=== MATERIAL SHOWN ===

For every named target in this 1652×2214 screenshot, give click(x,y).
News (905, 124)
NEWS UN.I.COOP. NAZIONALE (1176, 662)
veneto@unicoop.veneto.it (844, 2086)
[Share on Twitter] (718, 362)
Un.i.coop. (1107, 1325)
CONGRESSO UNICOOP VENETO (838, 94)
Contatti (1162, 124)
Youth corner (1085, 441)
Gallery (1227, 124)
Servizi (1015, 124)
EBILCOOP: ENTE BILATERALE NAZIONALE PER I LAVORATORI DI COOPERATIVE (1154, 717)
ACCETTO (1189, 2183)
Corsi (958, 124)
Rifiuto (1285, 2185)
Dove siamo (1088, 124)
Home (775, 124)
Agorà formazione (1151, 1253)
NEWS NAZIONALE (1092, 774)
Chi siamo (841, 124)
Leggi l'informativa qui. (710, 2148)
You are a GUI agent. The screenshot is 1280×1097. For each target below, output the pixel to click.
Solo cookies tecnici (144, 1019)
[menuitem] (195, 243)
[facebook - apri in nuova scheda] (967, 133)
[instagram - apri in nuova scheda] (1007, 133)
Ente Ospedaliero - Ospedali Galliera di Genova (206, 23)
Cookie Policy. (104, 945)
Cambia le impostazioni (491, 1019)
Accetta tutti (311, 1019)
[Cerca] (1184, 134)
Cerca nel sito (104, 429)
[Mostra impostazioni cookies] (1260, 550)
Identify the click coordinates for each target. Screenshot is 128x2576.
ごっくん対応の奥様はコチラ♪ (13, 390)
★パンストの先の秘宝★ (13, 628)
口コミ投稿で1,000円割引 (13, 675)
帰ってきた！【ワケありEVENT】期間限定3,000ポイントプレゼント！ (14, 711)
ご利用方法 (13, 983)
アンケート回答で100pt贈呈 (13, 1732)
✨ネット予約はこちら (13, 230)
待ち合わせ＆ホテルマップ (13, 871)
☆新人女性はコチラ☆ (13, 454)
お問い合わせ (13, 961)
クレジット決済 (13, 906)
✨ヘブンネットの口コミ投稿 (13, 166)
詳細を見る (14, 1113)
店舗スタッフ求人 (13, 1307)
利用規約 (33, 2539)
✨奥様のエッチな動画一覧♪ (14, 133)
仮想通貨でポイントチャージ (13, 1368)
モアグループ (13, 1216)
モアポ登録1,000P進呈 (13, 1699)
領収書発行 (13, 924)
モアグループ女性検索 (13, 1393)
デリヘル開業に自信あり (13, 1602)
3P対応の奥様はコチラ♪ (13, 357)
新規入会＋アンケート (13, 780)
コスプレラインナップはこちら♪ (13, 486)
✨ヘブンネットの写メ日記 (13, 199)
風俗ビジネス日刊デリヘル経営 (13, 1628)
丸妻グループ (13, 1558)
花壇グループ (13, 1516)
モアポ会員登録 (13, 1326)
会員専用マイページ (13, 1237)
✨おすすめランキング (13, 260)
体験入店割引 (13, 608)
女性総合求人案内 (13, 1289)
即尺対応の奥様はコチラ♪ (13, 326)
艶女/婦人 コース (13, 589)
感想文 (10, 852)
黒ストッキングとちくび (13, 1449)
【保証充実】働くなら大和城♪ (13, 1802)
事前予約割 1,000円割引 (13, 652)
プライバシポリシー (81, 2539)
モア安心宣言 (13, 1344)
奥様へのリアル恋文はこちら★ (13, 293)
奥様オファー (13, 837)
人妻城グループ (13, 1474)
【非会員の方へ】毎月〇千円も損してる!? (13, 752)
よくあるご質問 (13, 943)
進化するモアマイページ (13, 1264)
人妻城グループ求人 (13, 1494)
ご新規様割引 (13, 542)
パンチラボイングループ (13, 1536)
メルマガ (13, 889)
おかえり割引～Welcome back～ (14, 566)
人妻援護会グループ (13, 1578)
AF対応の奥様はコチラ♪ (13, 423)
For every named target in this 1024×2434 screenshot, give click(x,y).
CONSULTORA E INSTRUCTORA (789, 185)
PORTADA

=== TASK OBJECTIVE ===
What belongs in the answer is each line from the listing above that contains "scheda".

=== RESPONSE TO THE EXERCISE ===
[facebook - apri in nuova scheda] (967, 133)
[instagram - apri in nuova scheda] (1007, 133)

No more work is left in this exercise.